* Text des Dokuments *
···
# DFÜ-Internetverbindung herstellen. nur wie?



## ro (13. Okt 2005)

Hi!
Suche schon seit längerem nach Informationen, wie ich mit meiner Java-Applikation eine Internetverbindung herstellen könnte. Bisher habe ich sämtliche Internetforen zum Thema Java durchsucht, dr. google gefragt, aber das einzige, worauf ich gestossen bin ist ein Buch [Link], jedoch keine Infos im Internet wie dat gehen soll... Bin ich blind :autsch:  ???:L 
Für jeden Tipp wär ich sehr dankbar.
MfG
ro


----------



## Bleiglanz (13. Okt 2005)

geht auch nicht ohne JNI

-> Java nimmt einfach den TCP/IP-Stack, so wie er vom Betriebssystem angeboten wird. Wenn der Benutzer auf seinem Rechner die automatische Einwahl abgeschaltet hat und offline ist, kannst du dagegen glaub ich nix machen


----------



## ro (14. Okt 2005)
···
* Datenauszug *
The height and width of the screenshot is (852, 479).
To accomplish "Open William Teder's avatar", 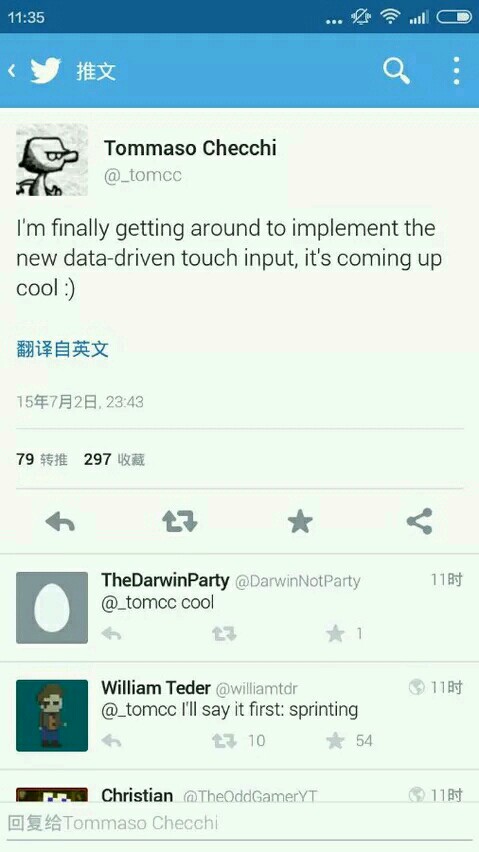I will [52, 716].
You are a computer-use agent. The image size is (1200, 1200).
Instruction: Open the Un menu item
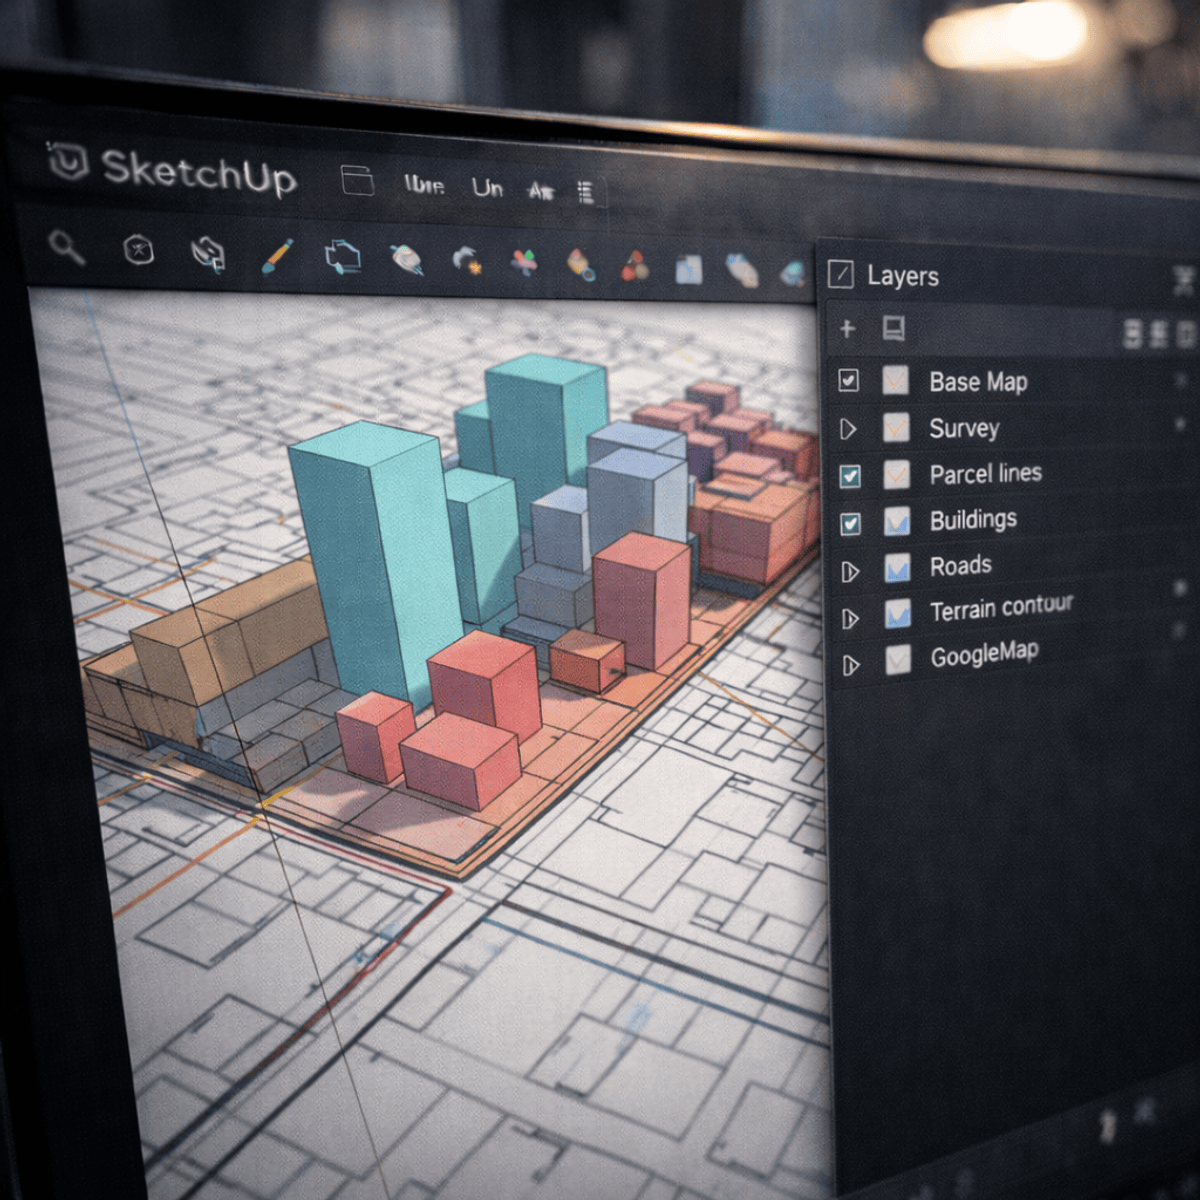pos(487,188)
···
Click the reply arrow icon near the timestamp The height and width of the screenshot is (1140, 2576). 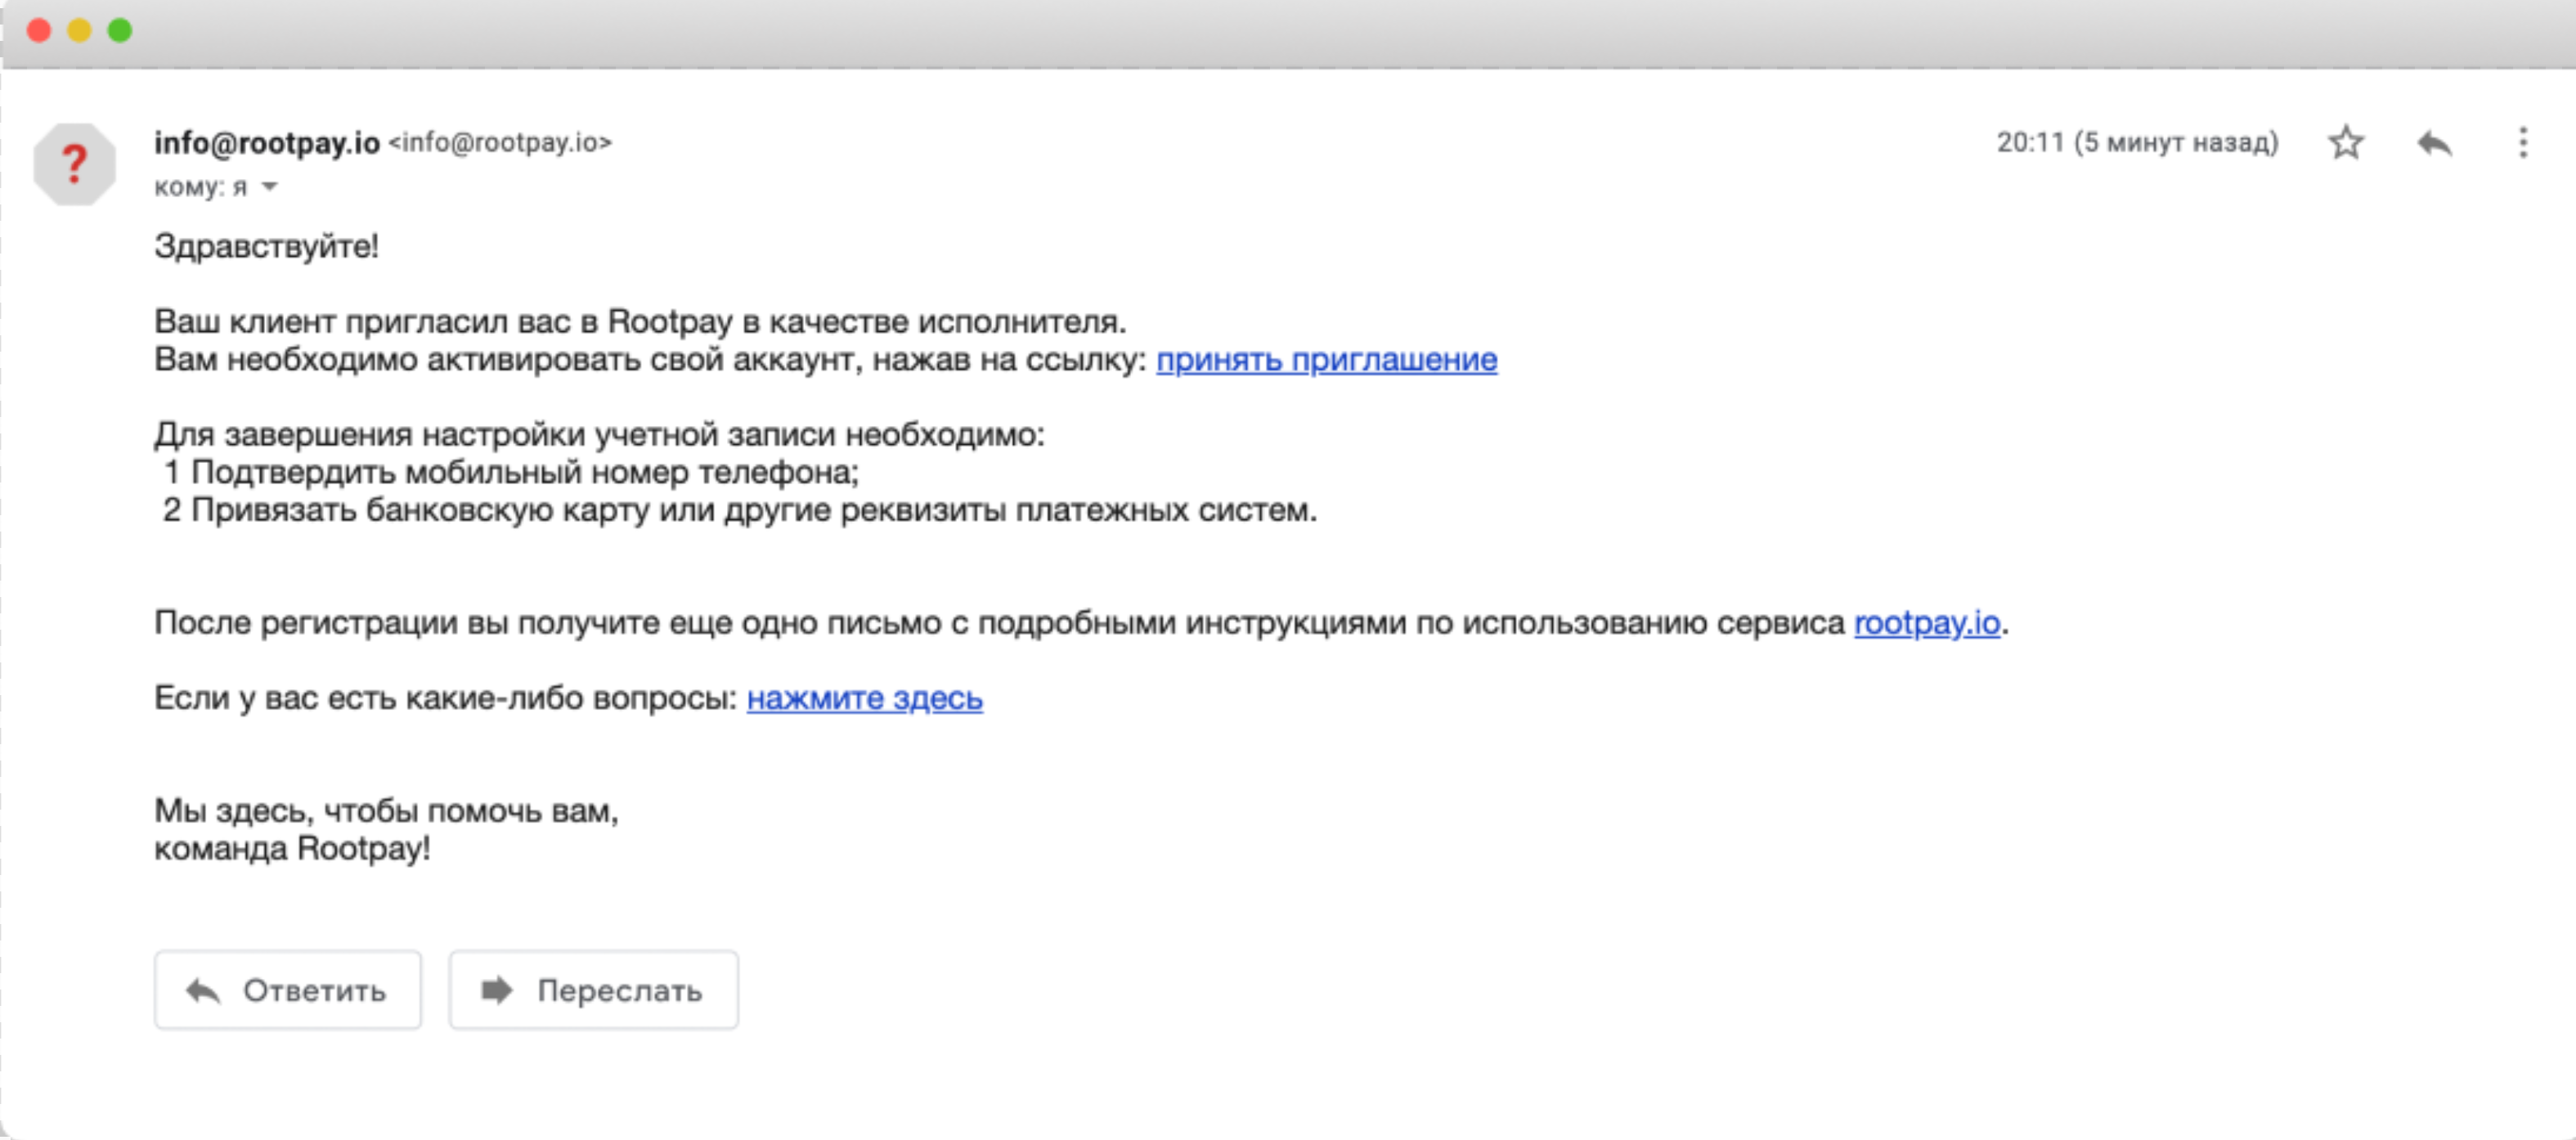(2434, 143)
···
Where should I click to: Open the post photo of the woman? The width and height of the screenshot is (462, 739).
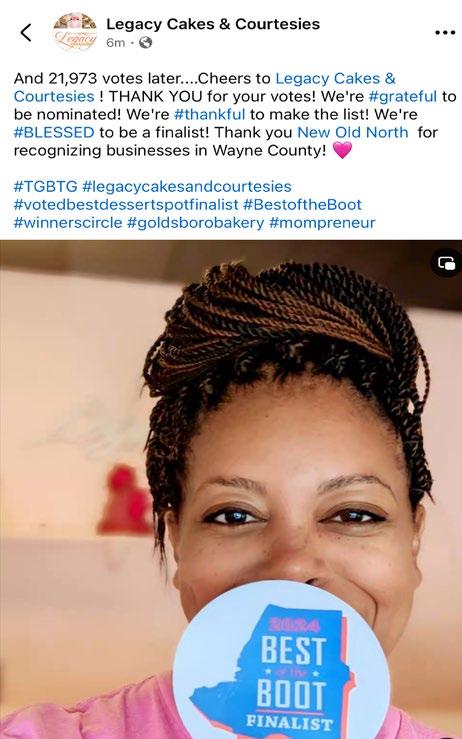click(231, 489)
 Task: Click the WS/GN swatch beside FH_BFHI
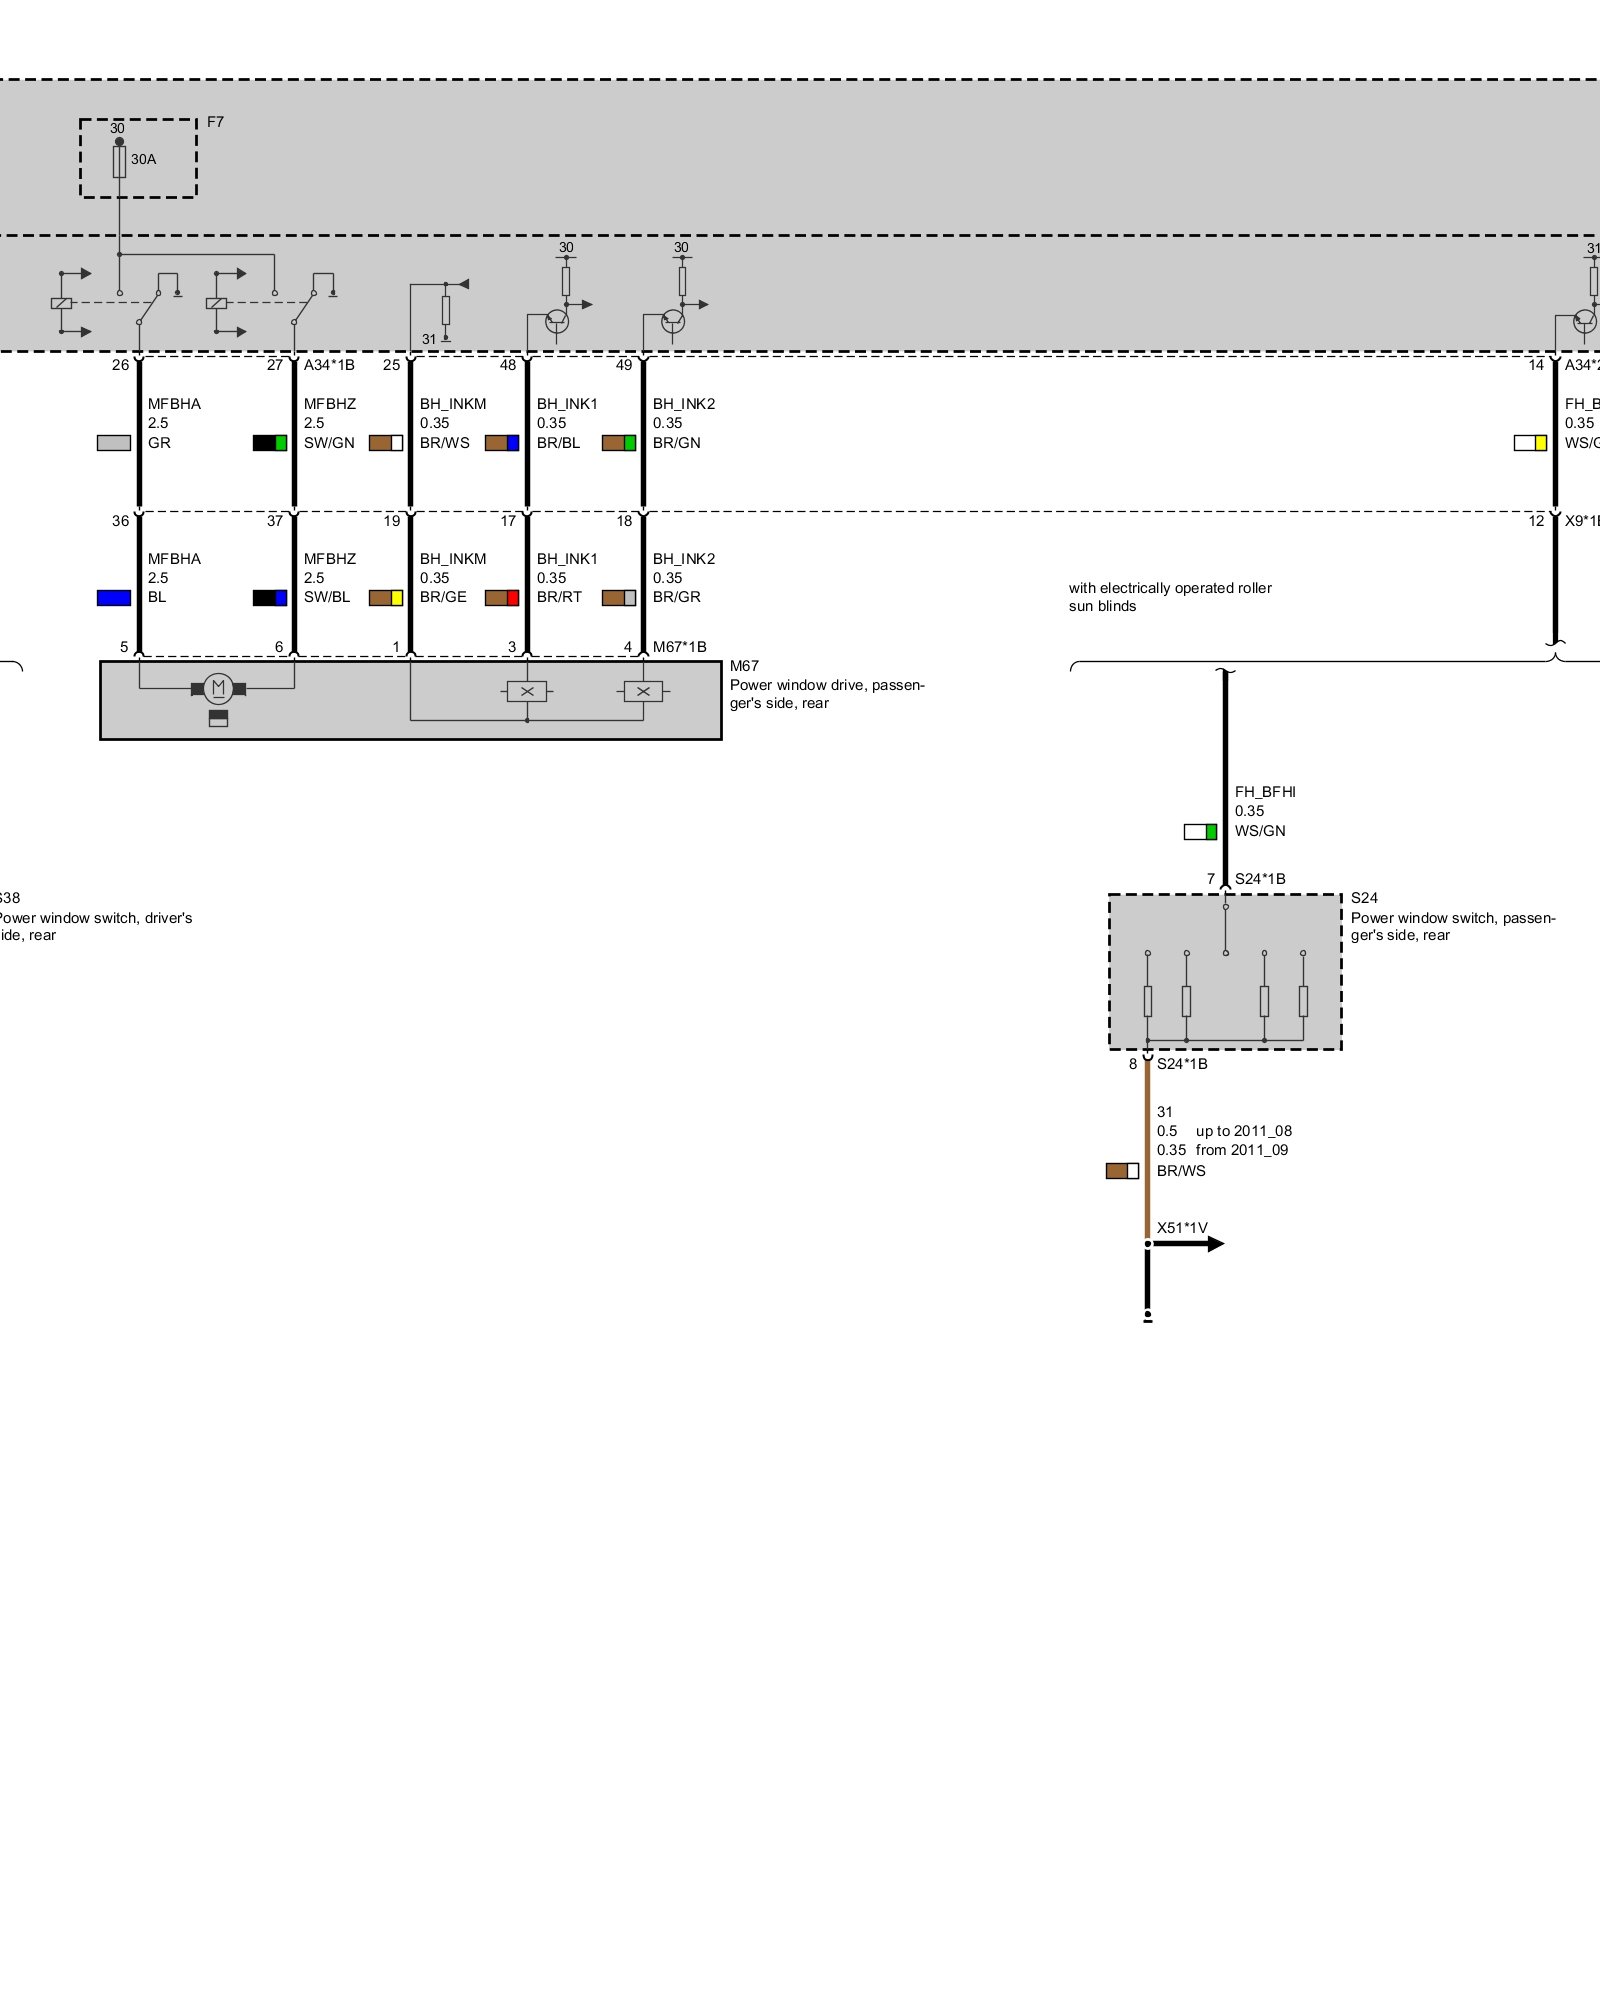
···
* Ihre Aufgabe *
Welchen Stack verwendet Java laut der Antwort von Bleiglanz im Forenthread zur DFÜ-Internetverbindung?

* Vollständige Antwort *
Java verwendet den TCP/IP-Stack, so wie er vom Betriebssystem angeboten wird.